Figure 5.

Parallel monitoring of GABA and ATP release. (A, inset) Schematic of voltage protocol used to near-simultaneously resolve GABAergic and purinergic transient currents in cells infected with both GABA_A and P₂X₂ receptors. The membrane potential was rapidly (50 Hz) alternated between E_Cl (−60 mV) and E_P2X2 (+10 mV). (A) Sample recording showing ATP-induced inward currents (black arrows) and GABA-induced outward currents (white arrows) in a double-infected β-cell. Exocytosis was triggered by infusion of 0.2 μM free Ca²⁺ through the recording electrode. The largest inward currents have been truncated for display purposes. (B) Examples of an ATP-induced inward current and a GABA-induced outward response, marked by dashed boxes in A, shown on an expanded time base.
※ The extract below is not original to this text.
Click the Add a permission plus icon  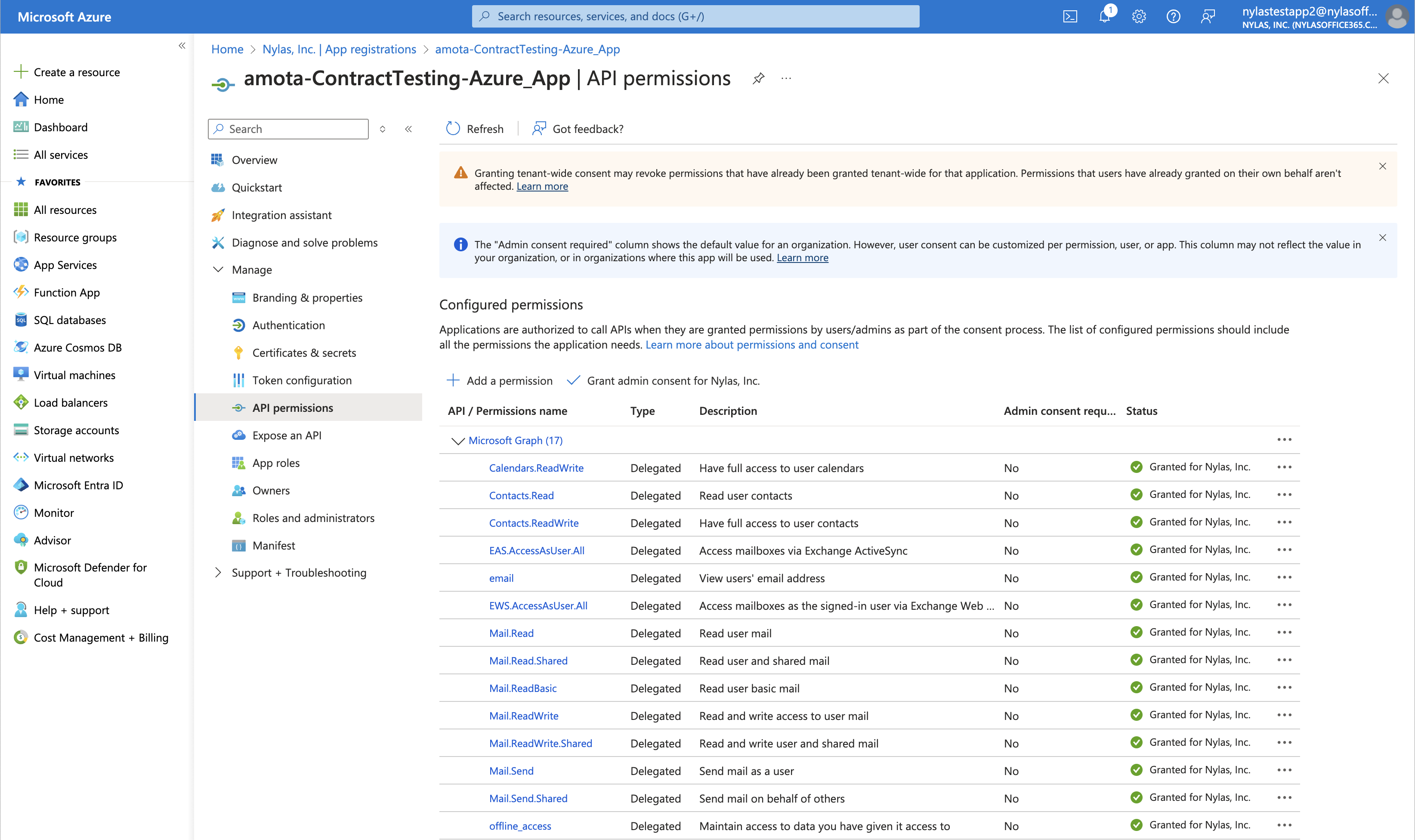453,380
In the right part, the current artifacts when switching between −60 and +10 mV have been removed and only current components at +10 and −60 mV are shown. The segments of the current recordings at the respective voltages have been connected by gray lines. (C) Examples of different types of events with a dominant inward current component: (i) inward current in isolation; (ii) clear out- and inward components; (iii) an outward component superseded by the activation of the inward current. The inward currents at −60 mV have been truncated for display purposes.